Pengaturan penyadapan melalui undang-undang khusus yang bersifat komprehensif menjadi begitu penting ketika muncul persoalan sebagaimana yang dikemukakan SBY. Seandainya benar ponsel SBY disadap, perlu dijelaskan, apakah penyadapan itu legal atau ilegal. Sekali lagi, seandainya benar ponsel SBY disadap, permintaan penjelasan SBY kepada Presiden Jokowi tidaklah berlebihan mengingat hak untuk tidak disadap merupakan hak negatif pasif yang harus dijamin perlindungannya oleh negara.
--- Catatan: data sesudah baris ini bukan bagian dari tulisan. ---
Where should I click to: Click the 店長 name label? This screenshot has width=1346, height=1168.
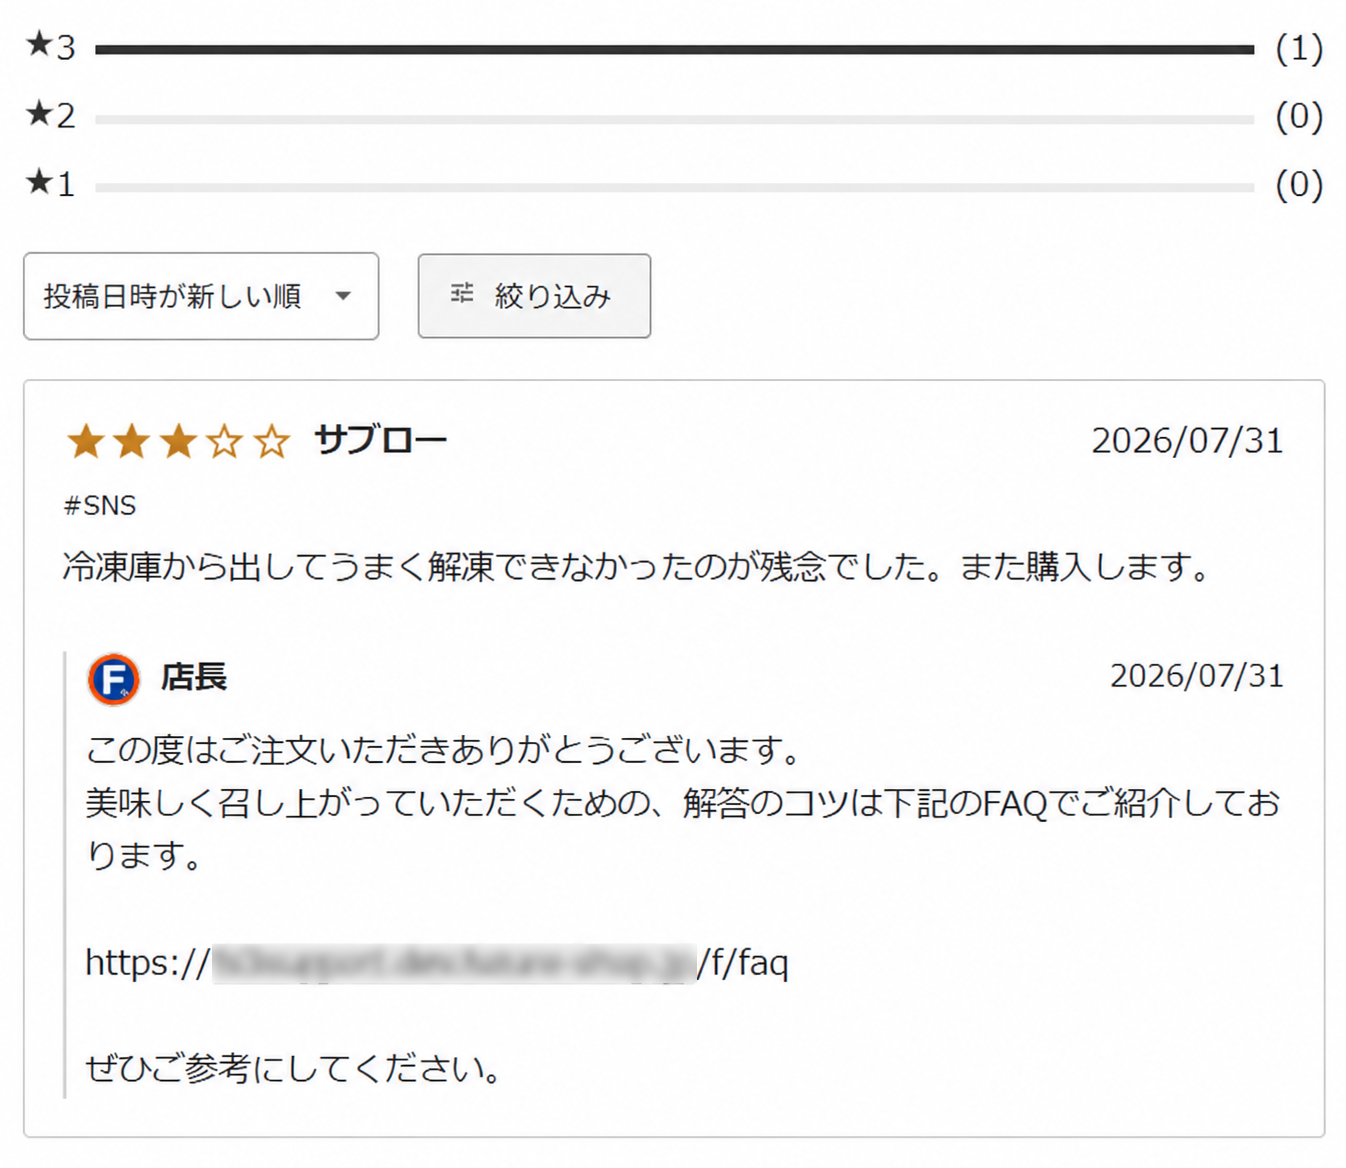pos(194,677)
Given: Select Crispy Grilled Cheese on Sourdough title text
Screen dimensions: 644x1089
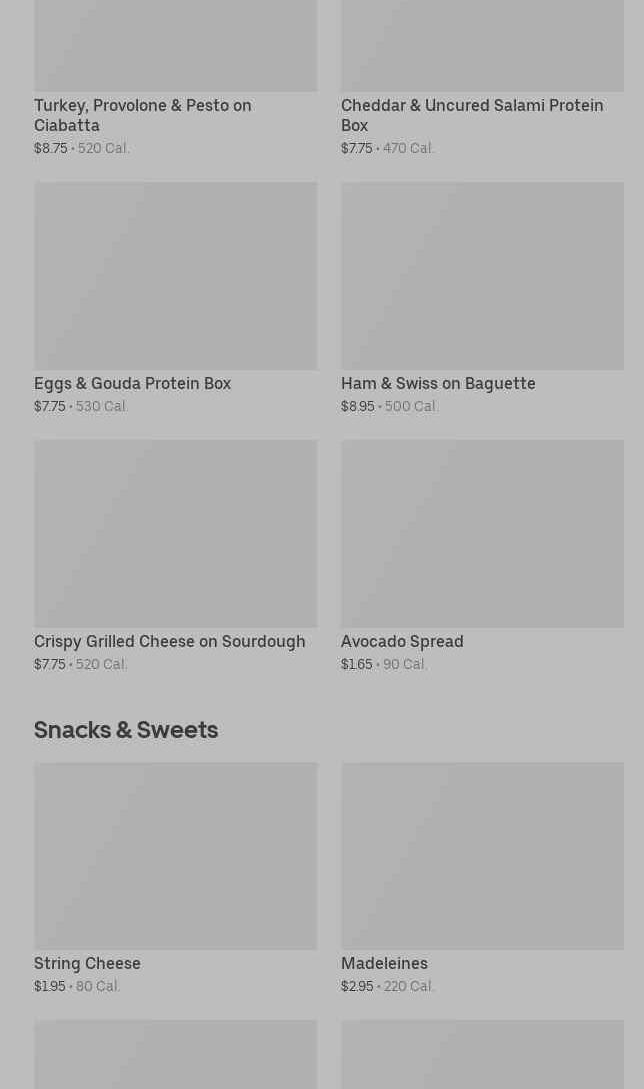Looking at the screenshot, I should pyautogui.click(x=169, y=641).
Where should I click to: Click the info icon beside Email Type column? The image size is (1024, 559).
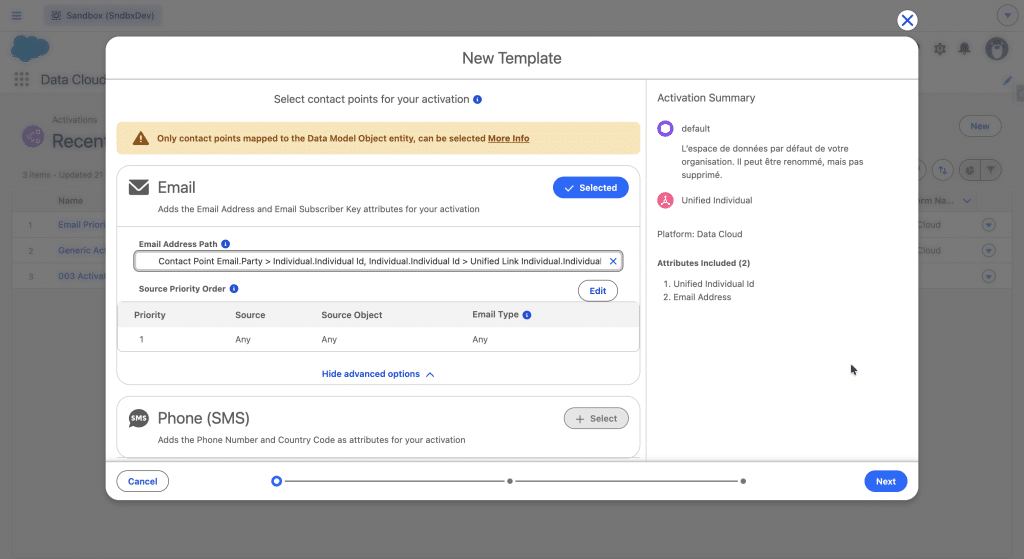click(x=527, y=315)
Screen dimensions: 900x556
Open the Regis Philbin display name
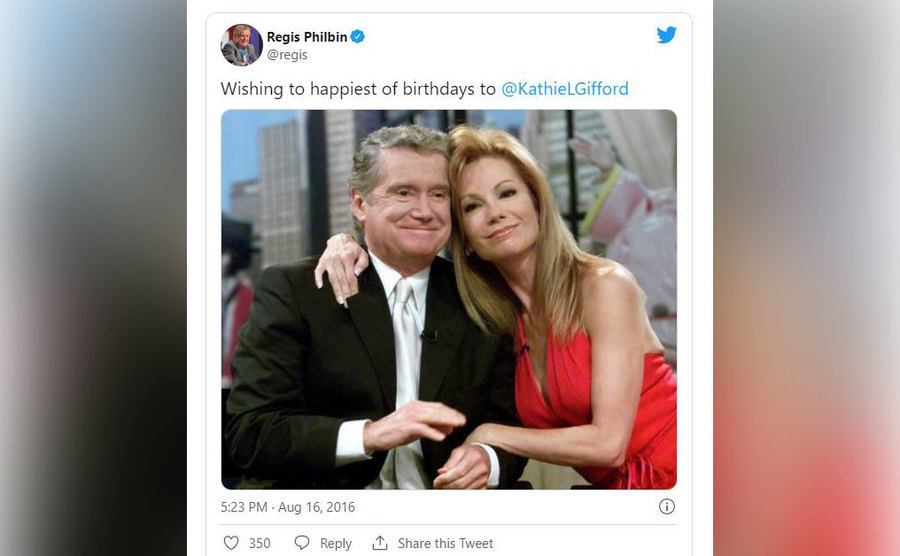(x=306, y=37)
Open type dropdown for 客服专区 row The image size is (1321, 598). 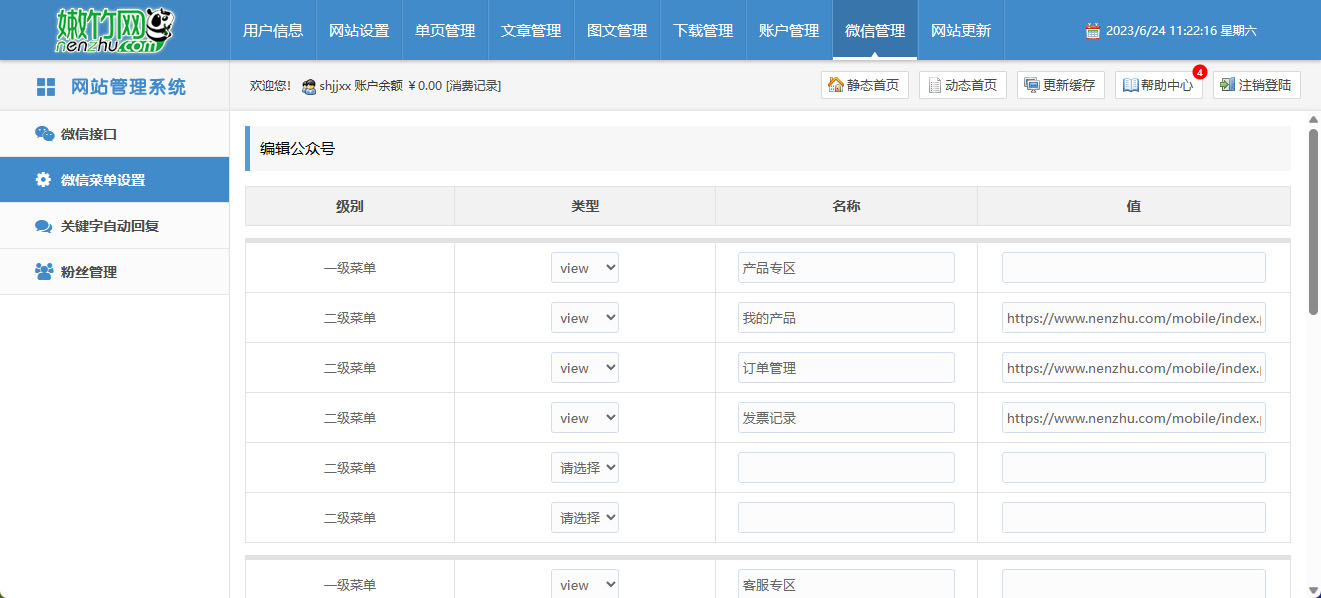(x=584, y=585)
Akan tetapi, dengan kondisi regulasi penyadapan yang ada saat ini, tidaklah mudah bagi pemerintah (baca: negara) untuk memberikan penjelasan. Pasalnya, dari sekian institusi yang diberi kewenangan melakukan penyadapan masing-masing dapat menggunakan undang-undangnya sendiri. Sementara antara undang-undang yang satu dengan undang-undang yang lain berbeda baik dalam pemberian definisi penyadapan, prosedur penyadapan, tujuan penyadapan, maupun sanksi kejahatan penyadapan.
Selain itu, tidak ada mekanisme kontrol yang dapat menjamin bahwa penyadapan oleh beberapa institusi yang diberi kewenangan itu sudah dilakukan dengan benar. Siapa yang tahu bila penyadapan itu dilakukan tanpa izin pengadilan? Siapa yang tahu bila penyadapan itu dilakukan melebihi batas waktu yang ditentukan? Siapa yang tahu bila informasi yang didapat dari penyadapan itu digunakan untuk kepentingan yang tidak relevan? Siapa yang tahu jika yang melakukan penyadapan itu bukanlah institusi yang diberi kewenangan? Seorang presiden pun belum tentu tahu.
*) Rafiuddin D Soaedy, Alumnus Magister Hukum Universitas Indonesia, bekerja di Mahkamah Konstitusi. Tulisan ini adalah pandangan pribadi, tidak mewakili pandangan lembaga manapun.